START PROVIDED MATERIAL

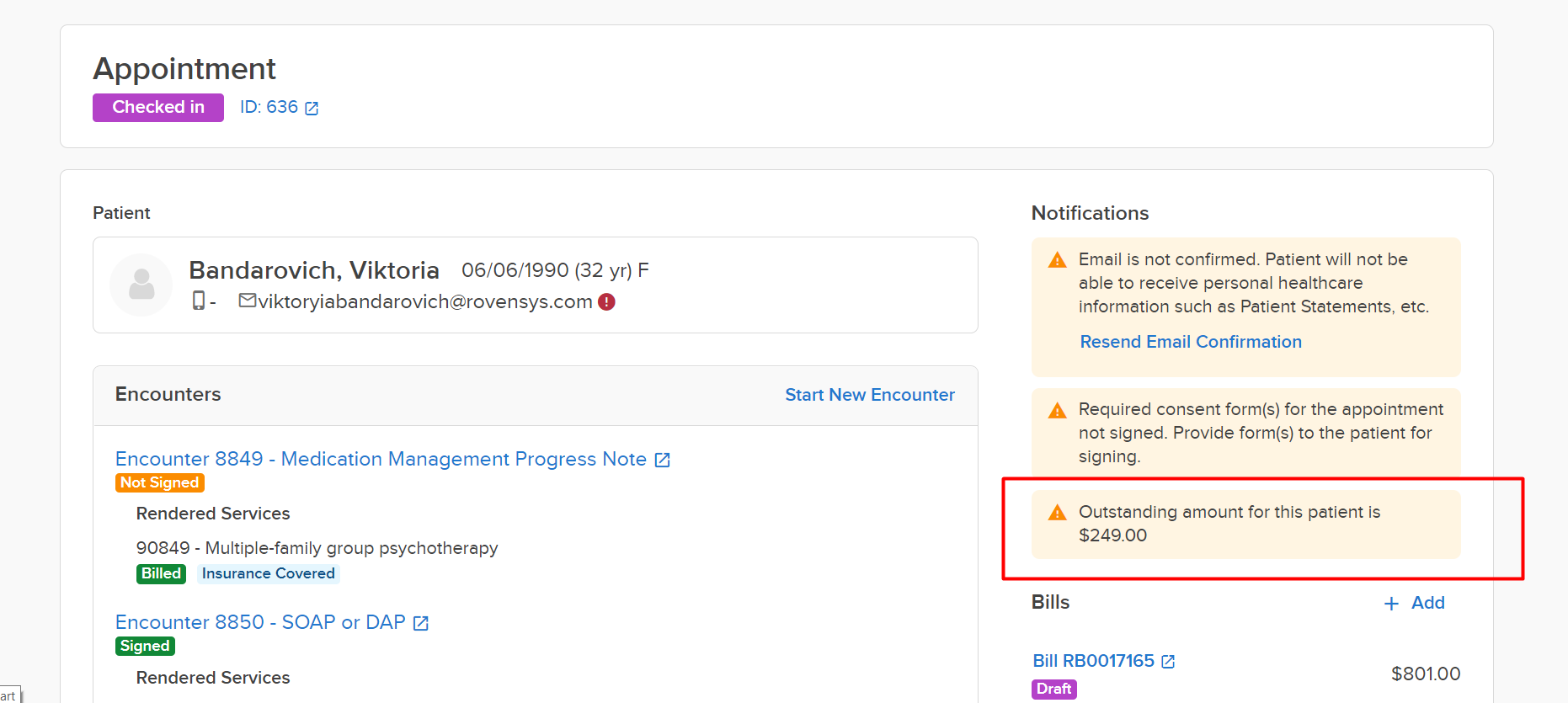
Task: Click Resend Email Confirmation link
Action: coord(1191,342)
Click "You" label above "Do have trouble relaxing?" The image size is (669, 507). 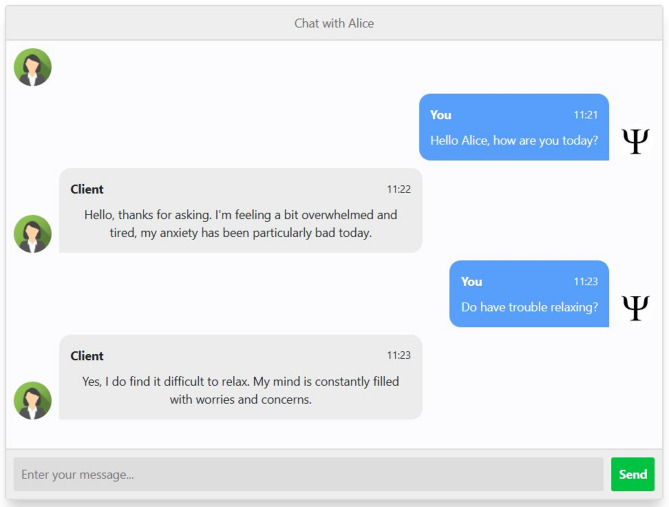(x=471, y=282)
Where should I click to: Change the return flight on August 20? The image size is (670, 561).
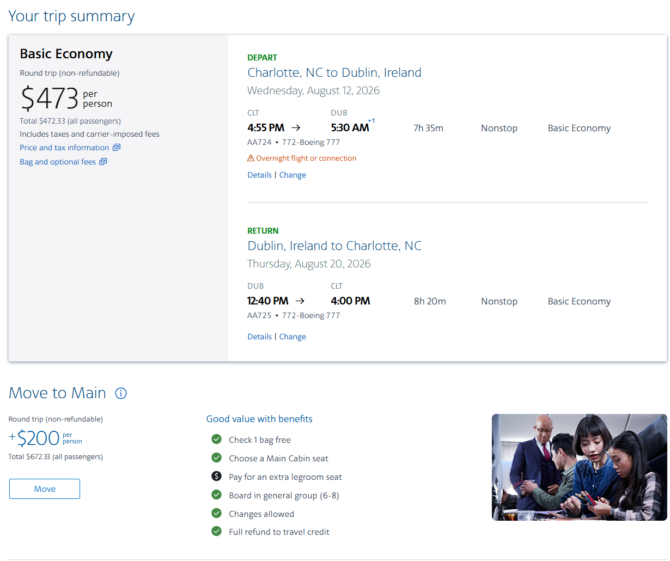pos(292,337)
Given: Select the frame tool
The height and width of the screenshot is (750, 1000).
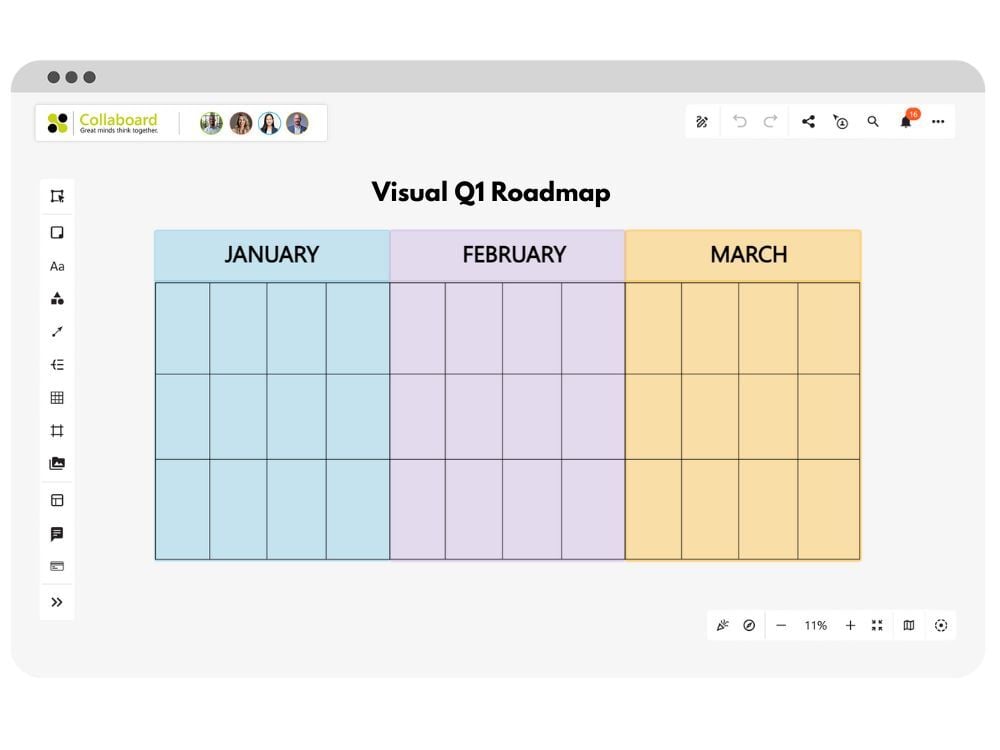Looking at the screenshot, I should click(x=57, y=430).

END PROVIDED MATERIAL

Please copy the data above word for word, but only from the line that contains "The height and" through the final line, both included, and without the pictures.

→ WORKED SOLUTION:
The height and width of the screenshot is (750, 1000).
Looking at the screenshot, I should click(x=57, y=430).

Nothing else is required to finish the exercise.